+++ DATA SHOWN

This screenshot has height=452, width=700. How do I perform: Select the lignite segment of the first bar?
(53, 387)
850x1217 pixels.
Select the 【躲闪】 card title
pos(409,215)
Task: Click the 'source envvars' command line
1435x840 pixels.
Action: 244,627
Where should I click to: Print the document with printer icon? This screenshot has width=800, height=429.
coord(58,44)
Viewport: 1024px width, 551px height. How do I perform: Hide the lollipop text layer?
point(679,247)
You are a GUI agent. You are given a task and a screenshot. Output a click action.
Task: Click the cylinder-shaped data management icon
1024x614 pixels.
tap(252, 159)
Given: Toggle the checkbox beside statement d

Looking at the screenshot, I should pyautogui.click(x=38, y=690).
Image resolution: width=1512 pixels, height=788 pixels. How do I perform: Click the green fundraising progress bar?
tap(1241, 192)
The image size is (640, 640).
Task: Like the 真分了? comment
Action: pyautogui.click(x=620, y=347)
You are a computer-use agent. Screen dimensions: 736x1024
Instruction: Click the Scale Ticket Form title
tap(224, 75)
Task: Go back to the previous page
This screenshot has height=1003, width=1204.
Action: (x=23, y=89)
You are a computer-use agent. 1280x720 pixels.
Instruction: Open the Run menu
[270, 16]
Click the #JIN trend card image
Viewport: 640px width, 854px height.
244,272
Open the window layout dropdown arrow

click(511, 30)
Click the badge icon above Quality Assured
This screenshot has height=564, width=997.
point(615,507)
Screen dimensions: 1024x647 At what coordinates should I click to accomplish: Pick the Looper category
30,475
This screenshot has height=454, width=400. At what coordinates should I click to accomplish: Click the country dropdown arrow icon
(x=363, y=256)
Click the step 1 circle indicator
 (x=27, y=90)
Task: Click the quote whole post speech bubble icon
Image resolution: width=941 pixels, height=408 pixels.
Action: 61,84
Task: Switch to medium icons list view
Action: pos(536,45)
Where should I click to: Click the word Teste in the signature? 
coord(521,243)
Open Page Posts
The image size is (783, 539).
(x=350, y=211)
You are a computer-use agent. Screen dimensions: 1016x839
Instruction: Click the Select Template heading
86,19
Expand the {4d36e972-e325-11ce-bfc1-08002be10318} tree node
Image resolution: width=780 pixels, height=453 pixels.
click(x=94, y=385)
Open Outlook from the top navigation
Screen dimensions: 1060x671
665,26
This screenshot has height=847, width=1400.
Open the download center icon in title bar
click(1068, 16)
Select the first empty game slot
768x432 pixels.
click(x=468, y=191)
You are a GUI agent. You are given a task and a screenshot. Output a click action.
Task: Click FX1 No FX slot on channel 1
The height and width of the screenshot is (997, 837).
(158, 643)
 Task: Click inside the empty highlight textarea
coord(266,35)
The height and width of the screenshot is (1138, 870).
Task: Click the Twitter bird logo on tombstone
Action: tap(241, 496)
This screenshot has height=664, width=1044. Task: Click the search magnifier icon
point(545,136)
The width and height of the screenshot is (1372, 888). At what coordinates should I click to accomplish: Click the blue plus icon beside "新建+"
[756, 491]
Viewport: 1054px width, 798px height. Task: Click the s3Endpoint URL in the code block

++++++

## TASK INSTRUCTIONS
Exactly as they appear above, write out all of the lines.

## WRITTEN REPLY
This screenshot has height=452, width=700. How do I perform: Select the lignite segment of the first bar?
(53, 387)
850x1217 pixels.
Select the 【躲闪】 card title
pos(409,215)
Task: Click the 'source envvars' command line
1435x840 pixels.
Action: 244,627
Where should I click to: Print the document with printer icon? This screenshot has width=800, height=429.
coord(58,44)
Viewport: 1024px width, 551px height. How do I perform: Hide the lollipop text layer?
point(679,247)
You are a GUI agent. You are given a task and a screenshot. Output a click action.
Task: Click the cylinder-shaped data management icon
1024x614 pixels.
tap(252, 159)
Given: Toggle the checkbox beside statement d

Looking at the screenshot, I should pyautogui.click(x=38, y=690).
Image resolution: width=1512 pixels, height=788 pixels. How do I perform: Click the green fundraising progress bar?
tap(1241, 192)
The image size is (640, 640).
Task: Like the 真分了? comment
Action: pyautogui.click(x=620, y=347)
You are a computer-use agent. Screen dimensions: 736x1024
Instruction: Click the Scale Ticket Form title
tap(224, 75)
Task: Go back to the previous page
This screenshot has height=1003, width=1204.
Action: (x=23, y=89)
You are a computer-use agent. 1280x720 pixels.
Instruction: Open the Run menu
[270, 16]
Click the #JIN trend card image
Viewport: 640px width, 854px height.
244,272
Open the window layout dropdown arrow

click(511, 30)
Click the badge icon above Quality Assured
This screenshot has height=564, width=997.
point(615,507)
Screen dimensions: 1024x647 At what coordinates should I click to accomplish: Pick the Looper category
30,475
This screenshot has height=454, width=400. At what coordinates should I click to accomplish: Click the country dropdown arrow icon
(x=363, y=256)
Click the step 1 circle indicator
 (x=27, y=90)
Task: Click the quote whole post speech bubble icon
Image resolution: width=941 pixels, height=408 pixels.
Action: 61,84
Task: Switch to medium icons list view
Action: pos(536,45)
Where should I click to: Click the word Teste in the signature? 
coord(521,243)
Open Page Posts
The image size is (783, 539).
(x=350, y=211)
You are a computer-use agent. Screen dimensions: 1016x839
Instruction: Click the Select Template heading
86,19
Expand the {4d36e972-e325-11ce-bfc1-08002be10318} tree node
Image resolution: width=780 pixels, height=453 pixels.
click(x=94, y=385)
Open Outlook from the top navigation
Screen dimensions: 1060x671
665,26
This screenshot has height=847, width=1400.
Open the download center icon in title bar
click(1068, 16)
Select the first empty game slot
768x432 pixels.
click(x=468, y=191)
You are a GUI agent. You are given a task and a screenshot. Output a click action.
Task: Click FX1 No FX slot on channel 1
The height and width of the screenshot is (997, 837).
(158, 643)
 Task: Click inside the empty highlight textarea
coord(266,35)
The height and width of the screenshot is (1138, 870).
Task: Click the Twitter bird logo on tombstone
Action: tap(241, 496)
This screenshot has height=664, width=1044. Task: Click the search magnifier icon
point(545,136)
The width and height of the screenshot is (1372, 888). At what coordinates should I click to accomplish: Click the blue plus icon beside "新建+"
[756, 491]
Viewport: 1054px width, 798px height. Task: Click the s3Endpoint URL in the code block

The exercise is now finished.